27. The Council considered documents provided by it to the Commissioner supported its opinion that the information request was designed deliberately to have the effect of harassing the Council and its officers into complying with the Applicant's demands.

Commissioner's conclusion

28. There is no "test" for vexatiousness in the context of FOISA, and the courts have resisted any attempt at a comprehensive definition. Rather, they have interpreted "vexatious" by reference to the ordinary, natural meaning of the word, read in its statutory context (see the judgment of the Court of Session in Beggs v Scottish Information Commissioner [2018] CSIH 80[2]). An objective (and high) standard is required, given the important nature of the right of access to information, and there must be no reasonable foundation for thinking the information in question would be of value.

29. The information requested by the Applicant was the date that the Council contacted Police Scotland to give them information about a particular matter. Although the Applicant's request might seem straightforward on the face of it, his correspondence around it focuses on the Council's actions/inactions relating to an ongoing pursuit of matters that have been the subject of previous information requests and complaints, all already dealt with.

30. The Applicant commented that his request did have a serious purpose, to discover if the Council did or did not take a particular course of action, and was not designed to cause disruption or annoyance, "but to ensure the truth is published". It should be noted that the effect of a request may be to harass a public authority, even if the intention of the requester has not been to harass. Also, as stated above, it is relevant in this context to take account of the value of the information itself, viewed objectively by a reasonable observer.

31. The Commissioner accepts that the supporting documentation supplied to him by the Council is largely relevant, as evidence that the request at issue appears to be a continuation of a campaign or argument conducted by the Applicant, on a single issue (or at least a number of issues which the Applicant believes to be interrelated).
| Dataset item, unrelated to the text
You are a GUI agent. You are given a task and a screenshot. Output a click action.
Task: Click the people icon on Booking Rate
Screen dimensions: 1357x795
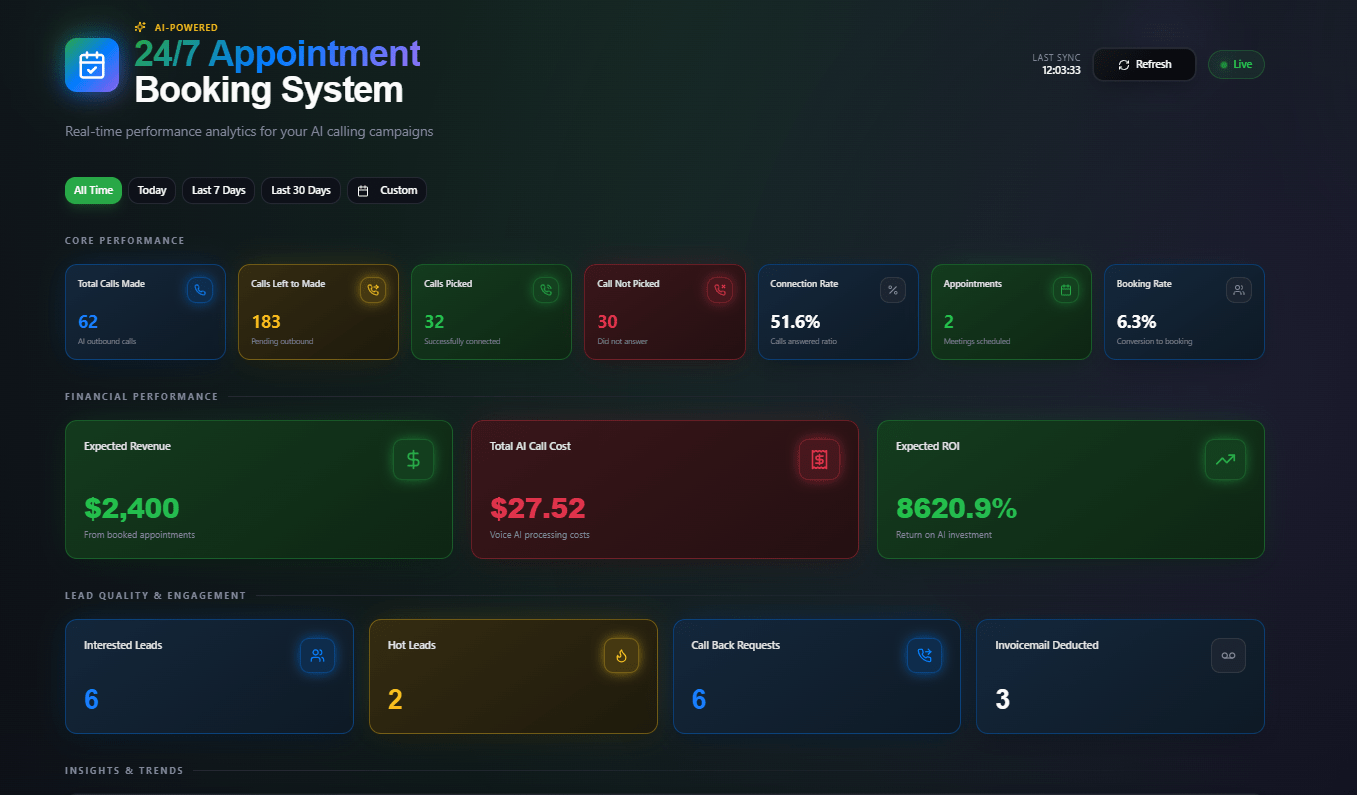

Taking account of the history between the parties, the Commissioner accepts the Council's position that the Applicant is pursuing a campaign, unrelated to the extraction of information and with the purpose of harassing the Council with a view to securing a particular course of action. This, indeed, would appear to be the Applicant's stated purpose.

32. The Council has also pointed out (and evidenced) that there have been a number of attempts by it to address the Applicant's concerns, albeit not to his satisfaction. In that context, the Commissioner accepts that it would appear to be reasonable to characterise the request as made for purposes other than the extraction of information, and therefore to find that it had no reasonable foundation (as an information request).

33. The standard for a finding of vexatiousness is a high one, but (for the reasons given above) the Commissioner accepts that it was reasonable, in all the circumstances of this case, for the Council to conclude that the Applicant's request of 31 July 2019 was vexatious, in terms of section 14(1) of FOISA.


The Commissioner finds that South Lanarkshire Council complied with Part 1 of the Freedom of Information (Scotland) Act 2002 in responding to the information request made by the Applicant.


Should either the Applicant or the Council wish to appeal against this decision, they have the right to appeal to the Court of Session on a point of law only. Any such appeal must be made within 42 days after the date of intimation of this decision.

Margaret Keyse
Head of Enforcement
9 June 2020

Appendix 1: Relevant statutory provisions

Freedom of Information (Scotland) Act 2002

1 General entitlement

(1) A person who requests information from a Scottish public authority which holds it is entitled to be given it by the authority.

(6) This section is subject to sections 2, 9, 12 and 14.

14 Vexatious or repeated requests

(1) Section 1(1) does not oblige a Scottish public authority to comply with a request for information if the request is vexatious.